Hingga saat ini, setidaknya sudah ada 36 orang yang mengalami luka-luka akibat serangan yang terjadi di sepanjang jalan Istiklal, Istanbul, tersebut. Jalan ini memang dikenal sebagai salah satu kawasan perbelanjaan elit di kota Istanbul dan diisi oleh toko-toko internasonal serta konsulat-konsulat asing.
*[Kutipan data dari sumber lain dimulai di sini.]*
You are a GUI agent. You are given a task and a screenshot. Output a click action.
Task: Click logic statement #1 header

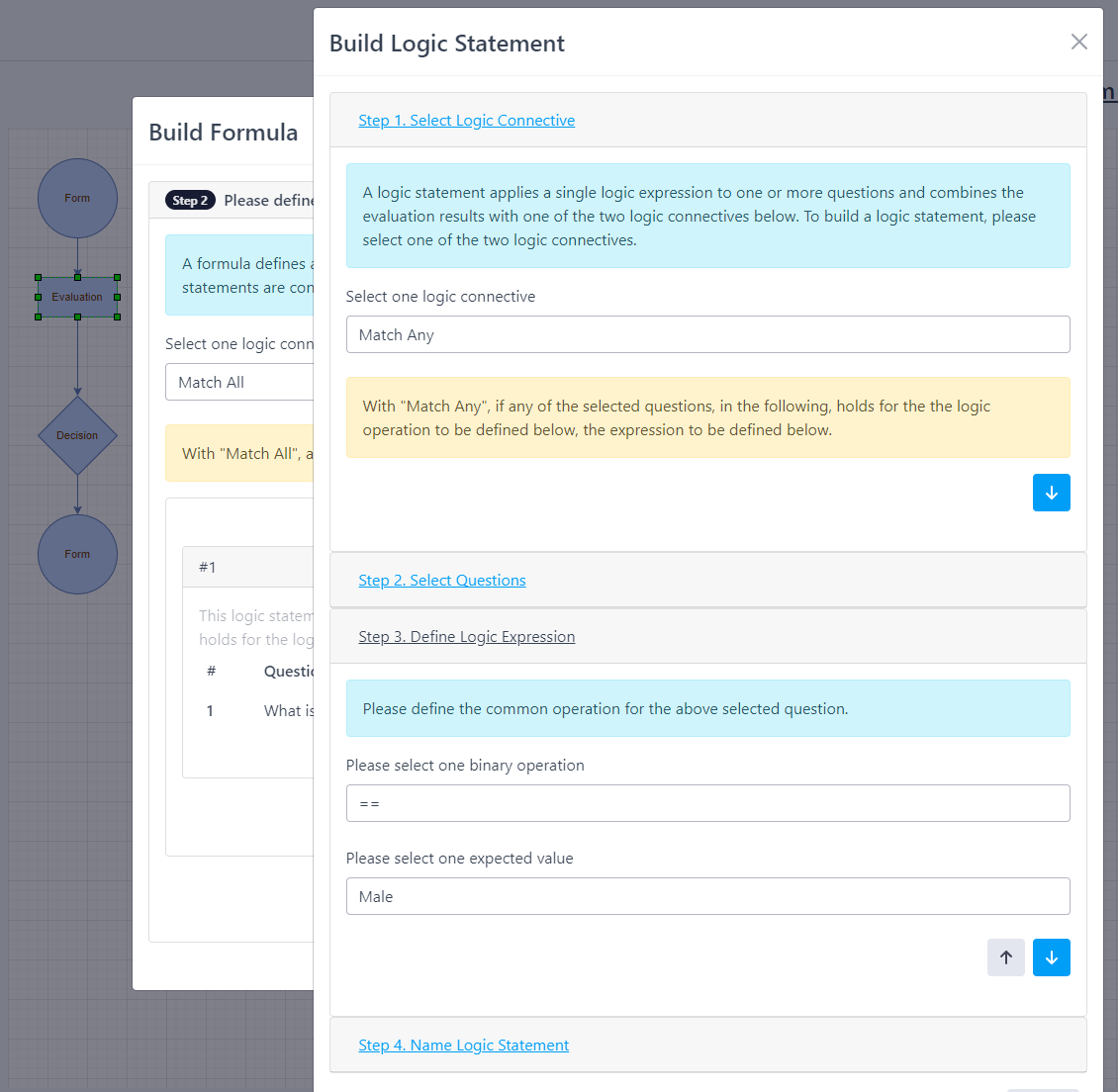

Perdana Menteri Turki, Ahmet Davutoglu, mengutuk keras insiden tersebut dan menyebut serangan tersebut tidak berperikemanusiaan. Davutoglu memastikan, semua upaya terorisme ini tidak akan pernah berhasil dan bakal selalu gagal. Saat ini, Turki memang tengah menghadapi ancaman dari ISIS, yang datang dari Suriah, dan perkembangan pemberontak Kurdi di bagian tenggara Turki
''Semua sumber-sumber teroris tidak akan pernah mencapai tujuan mereka. Kami tidak akan pernah berhenti untuk memerangi terorisme. Hingga terorisme itu sepenuhnya berhenti,'' ujar Davutoglu dalam pernyataan tertulisnya.